▶ RECORDED INFORMATION

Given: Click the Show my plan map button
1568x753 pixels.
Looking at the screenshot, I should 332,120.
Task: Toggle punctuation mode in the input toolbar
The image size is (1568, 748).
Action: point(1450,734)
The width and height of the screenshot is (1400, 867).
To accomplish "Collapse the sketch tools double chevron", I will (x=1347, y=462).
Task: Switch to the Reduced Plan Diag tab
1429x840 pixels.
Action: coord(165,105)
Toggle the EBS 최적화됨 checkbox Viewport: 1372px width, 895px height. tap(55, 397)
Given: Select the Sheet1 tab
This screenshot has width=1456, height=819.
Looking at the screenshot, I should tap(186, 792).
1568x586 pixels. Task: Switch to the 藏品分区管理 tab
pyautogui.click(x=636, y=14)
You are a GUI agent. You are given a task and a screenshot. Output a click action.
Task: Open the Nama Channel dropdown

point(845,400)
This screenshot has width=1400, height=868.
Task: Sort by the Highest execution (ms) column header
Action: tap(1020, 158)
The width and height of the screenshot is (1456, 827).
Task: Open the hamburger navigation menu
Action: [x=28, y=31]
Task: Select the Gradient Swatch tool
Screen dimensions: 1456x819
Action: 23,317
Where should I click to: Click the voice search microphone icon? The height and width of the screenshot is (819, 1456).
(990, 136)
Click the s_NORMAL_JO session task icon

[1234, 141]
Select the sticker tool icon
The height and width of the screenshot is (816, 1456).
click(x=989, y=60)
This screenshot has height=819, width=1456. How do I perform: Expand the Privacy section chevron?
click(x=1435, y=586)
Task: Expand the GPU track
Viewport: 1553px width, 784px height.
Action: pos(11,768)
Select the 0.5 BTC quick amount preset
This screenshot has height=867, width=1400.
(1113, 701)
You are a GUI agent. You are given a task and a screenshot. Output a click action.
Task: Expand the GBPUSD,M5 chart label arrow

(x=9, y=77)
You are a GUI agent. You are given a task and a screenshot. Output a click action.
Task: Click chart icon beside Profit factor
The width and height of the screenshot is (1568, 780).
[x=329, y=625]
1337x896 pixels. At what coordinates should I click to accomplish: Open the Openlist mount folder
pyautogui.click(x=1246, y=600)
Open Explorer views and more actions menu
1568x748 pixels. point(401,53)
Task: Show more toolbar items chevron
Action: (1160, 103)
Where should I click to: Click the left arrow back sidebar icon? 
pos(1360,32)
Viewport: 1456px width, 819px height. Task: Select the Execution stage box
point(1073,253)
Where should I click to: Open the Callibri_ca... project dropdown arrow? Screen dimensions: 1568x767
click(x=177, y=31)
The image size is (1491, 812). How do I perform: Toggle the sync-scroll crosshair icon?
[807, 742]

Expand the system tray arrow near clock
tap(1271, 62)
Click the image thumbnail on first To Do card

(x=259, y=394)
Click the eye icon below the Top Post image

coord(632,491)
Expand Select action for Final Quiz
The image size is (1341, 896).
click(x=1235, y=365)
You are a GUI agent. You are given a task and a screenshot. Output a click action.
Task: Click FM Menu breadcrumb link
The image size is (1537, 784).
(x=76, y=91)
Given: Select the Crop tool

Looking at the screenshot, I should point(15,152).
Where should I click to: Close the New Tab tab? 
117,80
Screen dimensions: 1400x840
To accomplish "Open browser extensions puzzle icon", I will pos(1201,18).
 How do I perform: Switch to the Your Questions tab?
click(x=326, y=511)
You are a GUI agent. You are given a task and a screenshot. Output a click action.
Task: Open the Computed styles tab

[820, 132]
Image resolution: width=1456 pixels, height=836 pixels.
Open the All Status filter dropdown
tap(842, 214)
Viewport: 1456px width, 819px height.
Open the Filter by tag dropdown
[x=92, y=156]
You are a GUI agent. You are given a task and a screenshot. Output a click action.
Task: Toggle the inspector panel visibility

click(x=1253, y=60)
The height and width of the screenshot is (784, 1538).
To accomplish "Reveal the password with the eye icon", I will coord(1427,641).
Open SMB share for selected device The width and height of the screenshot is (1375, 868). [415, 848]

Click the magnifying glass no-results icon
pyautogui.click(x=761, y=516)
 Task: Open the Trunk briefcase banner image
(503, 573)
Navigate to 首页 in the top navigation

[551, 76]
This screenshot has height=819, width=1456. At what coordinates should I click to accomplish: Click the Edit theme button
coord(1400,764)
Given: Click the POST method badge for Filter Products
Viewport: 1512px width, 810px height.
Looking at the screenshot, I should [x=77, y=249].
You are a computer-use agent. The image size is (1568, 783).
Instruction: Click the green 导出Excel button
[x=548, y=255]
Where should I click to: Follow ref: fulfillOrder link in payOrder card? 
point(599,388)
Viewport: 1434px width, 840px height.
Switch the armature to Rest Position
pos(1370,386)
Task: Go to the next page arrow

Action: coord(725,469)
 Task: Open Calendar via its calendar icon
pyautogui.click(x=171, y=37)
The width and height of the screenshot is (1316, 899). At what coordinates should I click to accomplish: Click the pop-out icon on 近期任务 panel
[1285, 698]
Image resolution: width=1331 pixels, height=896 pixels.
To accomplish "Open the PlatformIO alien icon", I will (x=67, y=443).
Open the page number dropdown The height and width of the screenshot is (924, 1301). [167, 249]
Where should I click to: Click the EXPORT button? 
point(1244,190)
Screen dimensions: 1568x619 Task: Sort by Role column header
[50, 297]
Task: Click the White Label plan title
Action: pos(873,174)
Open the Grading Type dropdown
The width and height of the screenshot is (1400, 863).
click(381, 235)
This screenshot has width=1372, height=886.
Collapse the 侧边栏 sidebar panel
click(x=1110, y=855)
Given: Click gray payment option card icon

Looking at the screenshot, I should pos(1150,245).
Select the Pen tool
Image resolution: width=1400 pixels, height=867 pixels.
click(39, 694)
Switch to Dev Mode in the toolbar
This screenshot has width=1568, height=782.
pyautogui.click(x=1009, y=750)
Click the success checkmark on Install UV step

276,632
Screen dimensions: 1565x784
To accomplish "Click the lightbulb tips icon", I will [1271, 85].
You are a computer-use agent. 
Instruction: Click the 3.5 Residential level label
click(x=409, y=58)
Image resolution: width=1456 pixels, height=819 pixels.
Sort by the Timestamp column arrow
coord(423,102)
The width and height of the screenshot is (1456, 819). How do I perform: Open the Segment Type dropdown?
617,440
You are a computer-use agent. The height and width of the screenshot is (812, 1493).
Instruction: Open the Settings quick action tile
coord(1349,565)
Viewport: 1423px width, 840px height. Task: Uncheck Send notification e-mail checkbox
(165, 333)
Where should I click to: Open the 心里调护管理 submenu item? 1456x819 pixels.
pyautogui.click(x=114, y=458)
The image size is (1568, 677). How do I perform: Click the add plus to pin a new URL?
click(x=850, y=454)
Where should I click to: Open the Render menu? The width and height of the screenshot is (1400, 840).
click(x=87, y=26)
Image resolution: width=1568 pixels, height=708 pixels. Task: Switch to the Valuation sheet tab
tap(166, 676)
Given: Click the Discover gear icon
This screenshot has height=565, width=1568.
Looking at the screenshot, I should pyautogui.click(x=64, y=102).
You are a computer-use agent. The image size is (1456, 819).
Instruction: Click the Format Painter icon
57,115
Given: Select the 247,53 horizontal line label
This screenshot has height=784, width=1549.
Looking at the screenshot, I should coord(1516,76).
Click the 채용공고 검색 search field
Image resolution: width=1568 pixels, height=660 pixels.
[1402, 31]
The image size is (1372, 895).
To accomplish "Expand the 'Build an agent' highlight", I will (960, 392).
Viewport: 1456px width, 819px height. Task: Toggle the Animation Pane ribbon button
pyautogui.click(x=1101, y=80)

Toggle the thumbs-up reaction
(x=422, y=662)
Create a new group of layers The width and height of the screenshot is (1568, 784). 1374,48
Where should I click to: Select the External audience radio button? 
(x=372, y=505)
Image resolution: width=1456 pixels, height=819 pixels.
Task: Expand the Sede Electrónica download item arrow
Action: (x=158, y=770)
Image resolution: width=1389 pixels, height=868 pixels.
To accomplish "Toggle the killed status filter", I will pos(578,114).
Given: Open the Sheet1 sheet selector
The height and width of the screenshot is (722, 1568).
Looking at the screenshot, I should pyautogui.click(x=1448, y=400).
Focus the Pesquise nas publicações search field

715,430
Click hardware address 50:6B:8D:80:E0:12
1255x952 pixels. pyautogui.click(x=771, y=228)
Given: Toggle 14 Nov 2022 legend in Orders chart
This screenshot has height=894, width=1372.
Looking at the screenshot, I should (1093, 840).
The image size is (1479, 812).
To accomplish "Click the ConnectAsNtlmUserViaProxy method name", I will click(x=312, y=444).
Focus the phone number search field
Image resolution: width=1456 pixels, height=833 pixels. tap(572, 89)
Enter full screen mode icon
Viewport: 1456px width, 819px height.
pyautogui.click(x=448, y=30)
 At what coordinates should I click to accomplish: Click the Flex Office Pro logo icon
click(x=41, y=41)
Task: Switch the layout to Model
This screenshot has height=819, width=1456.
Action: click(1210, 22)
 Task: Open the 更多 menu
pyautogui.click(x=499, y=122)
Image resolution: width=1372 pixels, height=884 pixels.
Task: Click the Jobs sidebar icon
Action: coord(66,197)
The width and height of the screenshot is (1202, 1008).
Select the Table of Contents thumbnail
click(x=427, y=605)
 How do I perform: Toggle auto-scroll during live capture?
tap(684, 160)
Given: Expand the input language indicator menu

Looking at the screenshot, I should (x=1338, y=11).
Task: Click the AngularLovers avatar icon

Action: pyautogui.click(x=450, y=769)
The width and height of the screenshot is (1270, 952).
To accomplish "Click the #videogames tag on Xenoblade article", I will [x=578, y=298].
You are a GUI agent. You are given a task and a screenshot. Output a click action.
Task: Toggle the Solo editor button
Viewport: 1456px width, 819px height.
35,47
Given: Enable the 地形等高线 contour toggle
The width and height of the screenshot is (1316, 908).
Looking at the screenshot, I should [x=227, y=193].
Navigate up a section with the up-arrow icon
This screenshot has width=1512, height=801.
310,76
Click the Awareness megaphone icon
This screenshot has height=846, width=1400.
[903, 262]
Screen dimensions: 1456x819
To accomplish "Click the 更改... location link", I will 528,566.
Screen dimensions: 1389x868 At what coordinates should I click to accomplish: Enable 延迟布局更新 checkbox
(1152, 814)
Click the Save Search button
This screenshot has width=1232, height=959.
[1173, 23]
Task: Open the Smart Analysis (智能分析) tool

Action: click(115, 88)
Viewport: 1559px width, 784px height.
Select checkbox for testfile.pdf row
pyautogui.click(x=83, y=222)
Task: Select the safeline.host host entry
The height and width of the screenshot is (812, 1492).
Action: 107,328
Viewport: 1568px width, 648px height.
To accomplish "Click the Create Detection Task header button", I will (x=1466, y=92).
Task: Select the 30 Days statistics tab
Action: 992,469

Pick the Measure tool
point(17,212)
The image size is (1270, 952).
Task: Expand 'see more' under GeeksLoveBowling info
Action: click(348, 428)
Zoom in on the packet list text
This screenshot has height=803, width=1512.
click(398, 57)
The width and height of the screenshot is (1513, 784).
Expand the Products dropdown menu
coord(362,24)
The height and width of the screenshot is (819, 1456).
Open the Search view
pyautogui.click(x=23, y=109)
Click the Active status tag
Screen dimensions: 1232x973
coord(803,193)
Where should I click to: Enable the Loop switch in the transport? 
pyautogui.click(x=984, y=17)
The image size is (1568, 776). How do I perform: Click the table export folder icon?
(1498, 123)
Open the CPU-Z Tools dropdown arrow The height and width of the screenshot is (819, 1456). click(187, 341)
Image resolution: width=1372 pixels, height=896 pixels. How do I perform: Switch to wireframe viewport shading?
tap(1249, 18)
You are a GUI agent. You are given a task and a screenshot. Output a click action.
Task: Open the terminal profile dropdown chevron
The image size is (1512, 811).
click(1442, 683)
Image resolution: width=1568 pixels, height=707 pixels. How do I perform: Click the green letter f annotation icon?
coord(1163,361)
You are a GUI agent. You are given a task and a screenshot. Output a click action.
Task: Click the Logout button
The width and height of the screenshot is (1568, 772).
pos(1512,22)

▶ PROBLEM STATEMENT
Start with the line above that contains "Open the Search view" and stop after the line that contains "Open the CPU-Z". Output those lines exactly, and only those.

▶ SOLUTION FOR THIS PROBLEM
Open the Search view
pyautogui.click(x=23, y=109)
Click the Active status tag
Screen dimensions: 1232x973
coord(803,193)
Where should I click to: Enable the Loop switch in the transport? 
pyautogui.click(x=984, y=17)
The image size is (1568, 776). How do I perform: Click the table export folder icon?
(1498, 123)
Open the CPU-Z Tools dropdown arrow The height and width of the screenshot is (819, 1456). click(187, 341)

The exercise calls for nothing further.